-- DOCUMENT SECTION follows --
Thursday, August 2, 2007

The O'Reilly verdict was wrong

My gut instinct is that Joe O'Reilly murdered Rachel O'Reilly. That's the real problem with the verdict of the trial because I had the same feeling before the trial started.
Ever since the murder in October 2004 the newspapers, especially the tabloid newspapers, have run stories replete with the thinly concealed belief the Joe O'Reilly was the murderer. There must be grave suspicions that much of the information was passed to the press from within the gardai partly to pressurise Joe O'Reilly during the investigation.
The pivotal evidence in the trial was the mobile phone evidence which placed O'Reilly in the vicinity of his home at the time of the murder and proof that his relationship with Rachel had broken down.
And that's it. No proof whatsoever linking him with the crime scene. No witness or forensic evidence at all.
It's not good enough, you know. My guess is that the prosecution authorities took a chance even going to trial, given the flimsiness of the case. And I honestly don't believe there was enough evidence given in the courtroom to have proven 'beyond reasonable doubt' that he committed the murder.
-- DOCUMENT SECTION concluded --
### TASK DESCRIPTION
Please continue the blog post about the O'Reilly verdict, starting after its last sentence.
-- GIVEN INFORMATION follows --
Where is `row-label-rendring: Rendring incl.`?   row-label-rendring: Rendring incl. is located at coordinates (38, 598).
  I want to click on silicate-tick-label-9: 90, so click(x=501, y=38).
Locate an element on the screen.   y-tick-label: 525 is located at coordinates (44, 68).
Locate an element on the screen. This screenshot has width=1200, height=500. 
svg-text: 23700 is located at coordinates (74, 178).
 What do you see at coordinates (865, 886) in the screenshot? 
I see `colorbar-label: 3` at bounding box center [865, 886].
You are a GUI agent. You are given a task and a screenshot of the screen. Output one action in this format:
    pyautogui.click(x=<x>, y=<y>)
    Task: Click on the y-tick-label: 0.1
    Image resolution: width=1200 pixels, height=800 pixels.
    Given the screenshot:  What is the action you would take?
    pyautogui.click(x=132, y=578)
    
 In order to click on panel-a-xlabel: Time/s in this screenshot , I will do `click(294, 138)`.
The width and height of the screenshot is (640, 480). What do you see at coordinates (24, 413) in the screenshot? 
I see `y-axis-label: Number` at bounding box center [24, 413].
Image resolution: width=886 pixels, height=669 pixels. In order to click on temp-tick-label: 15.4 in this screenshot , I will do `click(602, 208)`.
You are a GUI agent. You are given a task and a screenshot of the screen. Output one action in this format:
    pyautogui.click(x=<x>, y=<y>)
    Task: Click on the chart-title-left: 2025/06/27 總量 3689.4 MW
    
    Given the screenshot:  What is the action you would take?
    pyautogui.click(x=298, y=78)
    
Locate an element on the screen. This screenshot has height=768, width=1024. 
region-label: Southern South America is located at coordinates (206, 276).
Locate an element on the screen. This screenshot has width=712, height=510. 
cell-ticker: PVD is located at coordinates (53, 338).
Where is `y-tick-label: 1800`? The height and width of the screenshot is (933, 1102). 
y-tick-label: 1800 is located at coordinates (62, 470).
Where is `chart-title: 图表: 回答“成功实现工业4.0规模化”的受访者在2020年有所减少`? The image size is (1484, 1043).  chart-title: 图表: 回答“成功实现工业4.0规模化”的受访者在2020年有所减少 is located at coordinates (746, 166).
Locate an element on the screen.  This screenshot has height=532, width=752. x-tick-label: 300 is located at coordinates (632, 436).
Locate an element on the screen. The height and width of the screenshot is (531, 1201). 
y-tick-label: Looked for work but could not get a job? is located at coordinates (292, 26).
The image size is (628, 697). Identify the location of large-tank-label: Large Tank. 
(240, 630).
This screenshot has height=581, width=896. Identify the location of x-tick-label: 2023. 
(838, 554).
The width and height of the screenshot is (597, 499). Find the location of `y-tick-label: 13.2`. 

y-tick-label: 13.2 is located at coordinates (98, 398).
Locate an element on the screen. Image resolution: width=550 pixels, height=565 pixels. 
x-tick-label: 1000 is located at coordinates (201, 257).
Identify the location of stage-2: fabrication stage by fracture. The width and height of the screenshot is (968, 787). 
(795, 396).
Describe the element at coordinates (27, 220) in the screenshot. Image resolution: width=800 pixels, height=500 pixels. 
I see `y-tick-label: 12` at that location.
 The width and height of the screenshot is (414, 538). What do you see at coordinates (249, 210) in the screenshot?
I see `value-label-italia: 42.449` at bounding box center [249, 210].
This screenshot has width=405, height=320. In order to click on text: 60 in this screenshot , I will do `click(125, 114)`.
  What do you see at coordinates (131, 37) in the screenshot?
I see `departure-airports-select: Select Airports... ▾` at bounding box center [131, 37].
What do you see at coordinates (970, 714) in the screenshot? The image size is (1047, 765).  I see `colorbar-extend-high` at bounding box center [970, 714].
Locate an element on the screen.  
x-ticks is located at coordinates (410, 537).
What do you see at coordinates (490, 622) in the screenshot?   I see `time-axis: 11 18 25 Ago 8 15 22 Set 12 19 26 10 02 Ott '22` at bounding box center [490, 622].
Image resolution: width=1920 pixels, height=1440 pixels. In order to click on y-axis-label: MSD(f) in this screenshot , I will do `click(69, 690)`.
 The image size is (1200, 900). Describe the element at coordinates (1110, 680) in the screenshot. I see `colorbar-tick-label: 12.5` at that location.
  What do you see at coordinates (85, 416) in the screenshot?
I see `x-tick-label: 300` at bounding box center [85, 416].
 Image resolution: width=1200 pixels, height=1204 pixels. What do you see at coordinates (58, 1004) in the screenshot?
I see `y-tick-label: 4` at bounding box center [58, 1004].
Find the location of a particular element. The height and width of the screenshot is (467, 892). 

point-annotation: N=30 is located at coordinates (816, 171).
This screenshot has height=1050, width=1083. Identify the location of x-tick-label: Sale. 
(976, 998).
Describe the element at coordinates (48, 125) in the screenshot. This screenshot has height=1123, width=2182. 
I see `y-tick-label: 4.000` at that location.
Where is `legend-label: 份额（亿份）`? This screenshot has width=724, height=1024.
-- GIVEN INFORMATION concluded --
### OUTPUT FOR THIS TASK
In fact, it is questionable whether it was possible, given the pre-trial publicity, if a fair trial could have been organised in Ireland at all. If a jury is supposed to be representative of the general population then they would have absorbed a huge amount of information, innuendo and rumour about the case. Ok, so the judge warned them to only consider what they heard in court but it would not be humanly possible to forget or ignore what they had already heard.
The jury didn't come to a quick decision. We don't know what went on in the jury room but outside among the general public, at least to the section I talked to, two things were apparent. Firstly, that most people felt that Joe O'Reilly was guilty and secondly, people were unsure what way the jury would go.
Let's hope that justice was done. But let's acknowledge that a fair trial consists of a jury considering only what they have heard in court. I don't think that's what happened in the O'Reilly case and the verdict should have reflected the evidence.

Control freak opportunism

Regular readers will know that I am disgusted with the creeping authoritarianism of this state. In the wake of the O'Reilly verdict the government slyly lost no time in announcing its intention to bring mobile phones under its control. The idea was to capitalise on sympathy for Rachel O'Reilly to further extend the tentacles of state control.
Never mind that the mobile phone records of Joe O'Reilly and Robert Houlihan had been used to good effect without compulsory registration.
This government despises open systems. Without doubt they would like to abolish cash and open roads as well. In this brave new Ireland we're all potential criminals unless our records say different.